→ **EXERCISE DETAILS**
Make an exact copy of the lines from the one holding "Open Google Lens image search icon" through the end of the entries below, both ends kept, and of nothing else. Exclude pictures.

RECORDED DATA Start Marker

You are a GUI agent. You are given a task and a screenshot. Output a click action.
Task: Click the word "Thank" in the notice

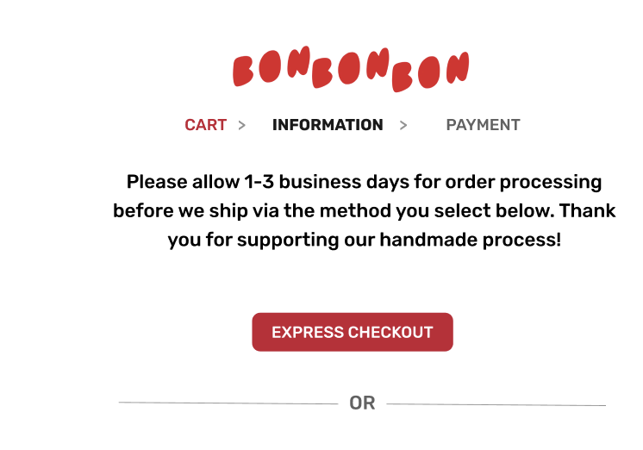point(587,211)
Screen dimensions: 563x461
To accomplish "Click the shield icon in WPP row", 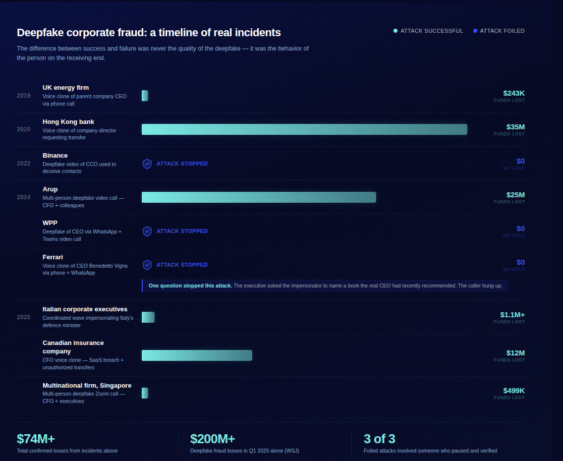I will (x=147, y=231).

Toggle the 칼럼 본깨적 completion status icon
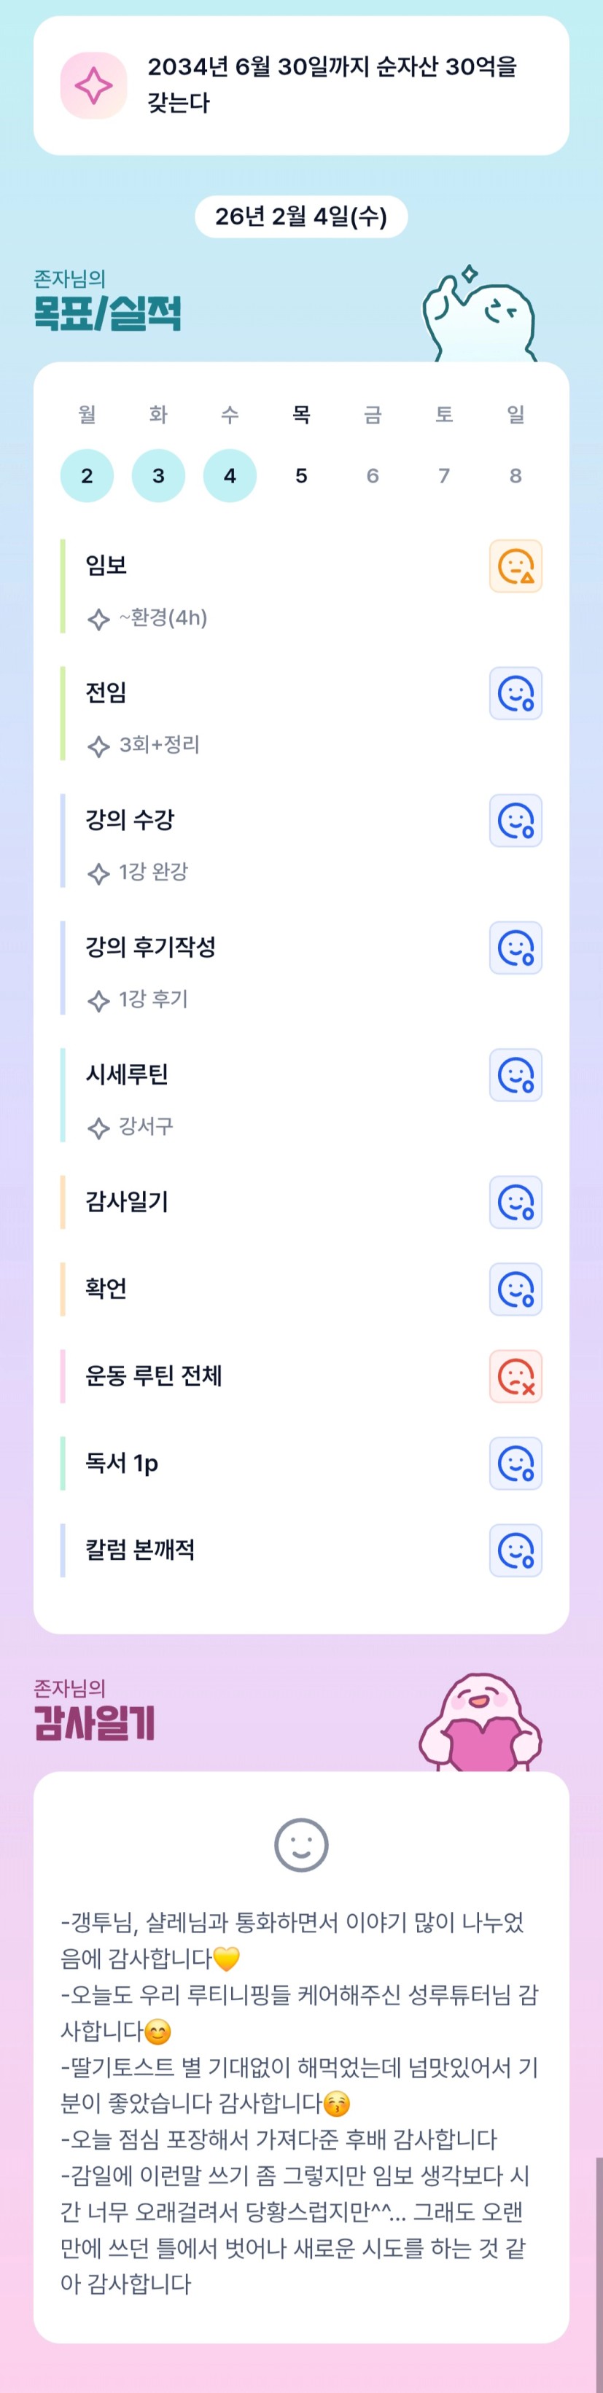point(516,1550)
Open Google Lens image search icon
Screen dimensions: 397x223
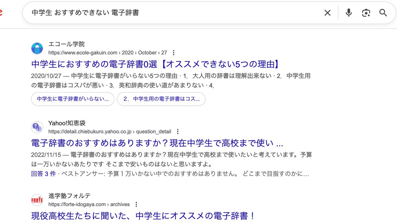(x=366, y=13)
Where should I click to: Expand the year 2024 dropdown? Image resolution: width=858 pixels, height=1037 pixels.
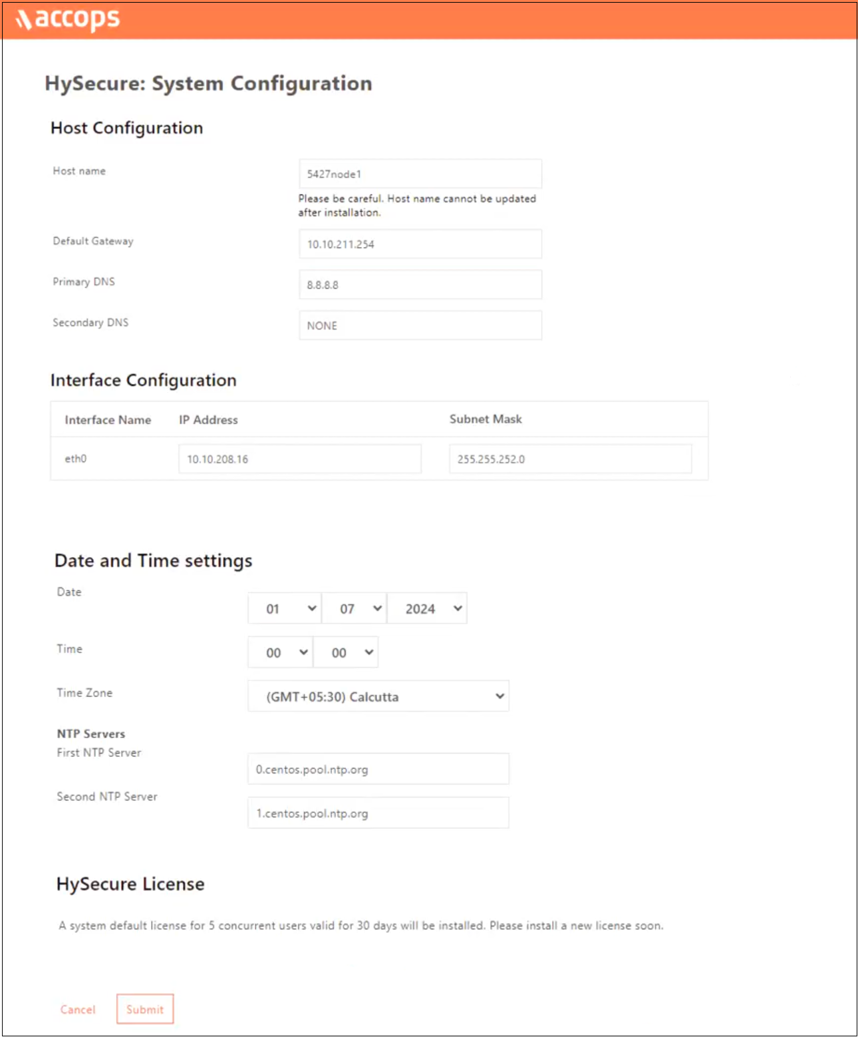pyautogui.click(x=427, y=608)
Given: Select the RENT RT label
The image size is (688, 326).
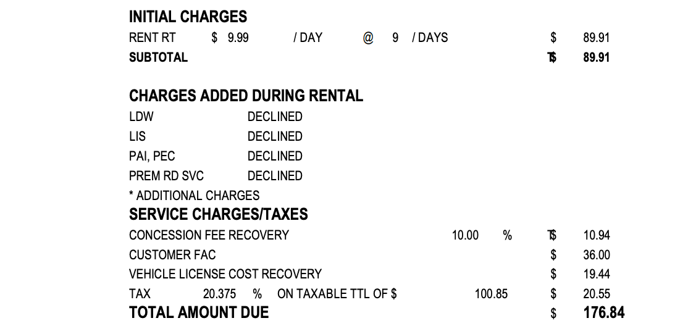Looking at the screenshot, I should point(152,38).
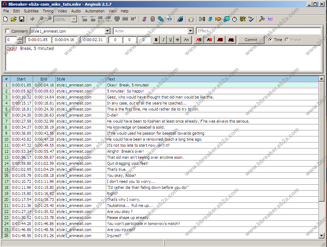Select subtitle row "D-die?"
The image size is (327, 247).
pyautogui.click(x=213, y=115)
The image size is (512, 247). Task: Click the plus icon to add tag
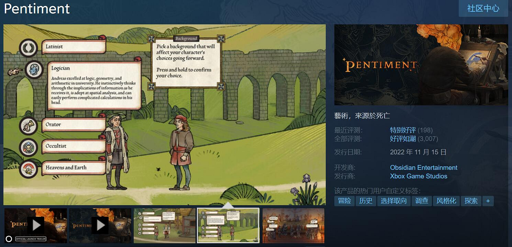pos(488,201)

RECORDED DATA End Marker

→ **TASK RESPONSE**
Open Google Lens image search icon
Screen dimensions: 397x223
(x=366, y=13)
Where should I click to: Expand the year 2024 dropdown? Image resolution: width=858 pixels, height=1037 pixels.
pyautogui.click(x=427, y=608)
Given: Select the RENT RT label
The image size is (688, 326).
Looking at the screenshot, I should point(152,38).
Select subtitle row "D-die?"
The image size is (327, 247).
pyautogui.click(x=213, y=115)
The image size is (512, 247). Task: Click the plus icon to add tag
pos(488,201)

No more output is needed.